Era il 1998 quando per la prima volta un Papa si recò in visita a Cuba. In quell'occasione, osservata con occhi stupiti da tutto il mondo, Karol Wojtyła fu calorosamente accolto all'aereoporto dal presidente Fidel Castro. Durante la visita ufficiale del Pontefice, il leader comunista proclamò il Natale giorno festivo, come richiesto da Papa Giovanni Paolo II e dai tanti cattolici cubani.

Oggi, a 14 anni di distanza da quell'importante momento storico, il Papa è di nuovo a Cuba. Molte cose sono cambiate: il Pontefice è ora Benedetto XVI e il presidente cubano è Raul Castro, fratello del leader della rivoluzione. I rapporti tra la Chiesa Cattolica e Cuba sono molto più distesi e i cattolici che vivono nell'isola hanno più diritti.
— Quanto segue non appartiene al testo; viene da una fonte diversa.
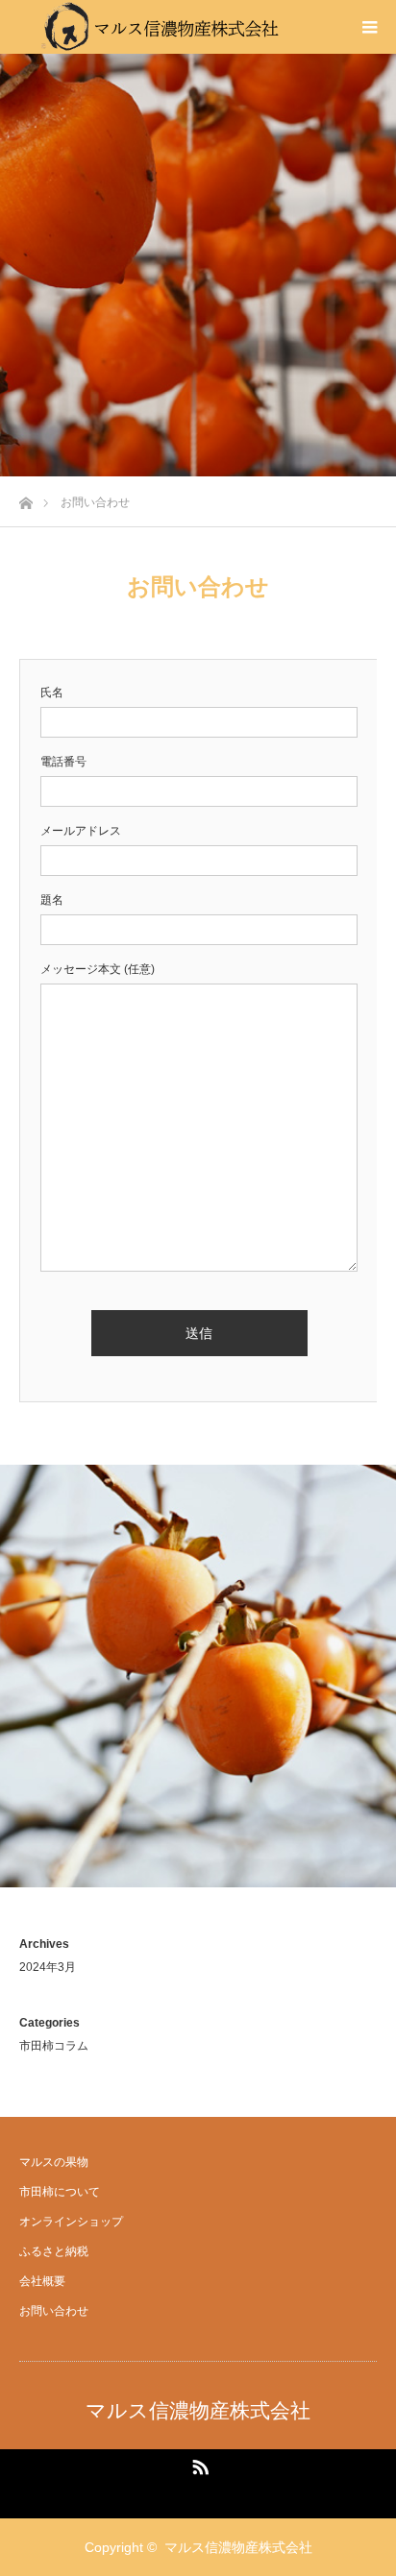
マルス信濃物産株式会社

Fidel, che ora ha 85 anni, è gravemente malato e da ormai molto tempo si è ritirato dalla vita pubblica. Ma è comunque intenzionato a incontrare il Papa: dopo il rincorrersi di varie voci di corridoio, questa mattina il sito CubaDebate.cu riporta una chiara dichiarazione di Castro: «Sarò lieto d'incontrare Sua Eccellenza Papa Benedetto XVI, come feci nel 1998 con Giovanni Paolo II: un uomo al quale il contatto con i bambini e con gli umili cittadini suscitava invariabilmente sentimenti di affetto». Ratzinger, da parte sua, si è dichiarato «disponibile» all'incontro.

Di cosa parleranno il Papa e Fidel? Probabilmente, come successo nell'incontro di ieri tra il Pontefice e Raul Castro, dei detenuti politici, dei diritti dei cattolici a livello pubblico e dell'embargo americano contro Cuba (da sempre criticato dalla Santa Sede). Della transizione del Paese dalla dittatura alla democrazia.
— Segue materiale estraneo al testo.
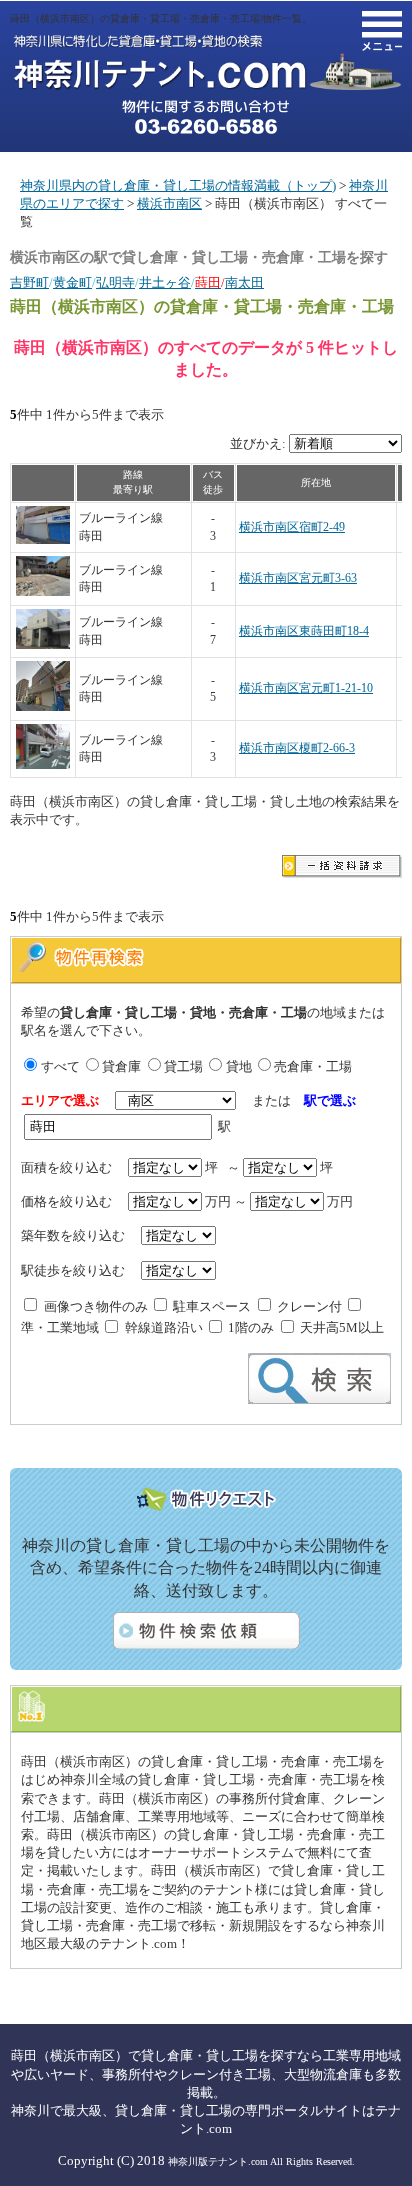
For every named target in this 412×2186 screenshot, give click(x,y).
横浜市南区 (169, 203)
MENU (382, 31)
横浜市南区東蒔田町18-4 (304, 631)
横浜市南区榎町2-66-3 (297, 748)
Benedetto XVI, inoltre, ha chiesto che il Venerdì Santo sia riconosciuto come giorno festivo, analogamente a quanto successe per il Natale nel 1998. «Può essere il segno di un passo in avanti, di un'evoluzione nel riconoscimento del ruolo della Chiesa nella società», ha detto in una conferenza stampa padre Federico Lombardi. Chissà se Fidel è d'accordo.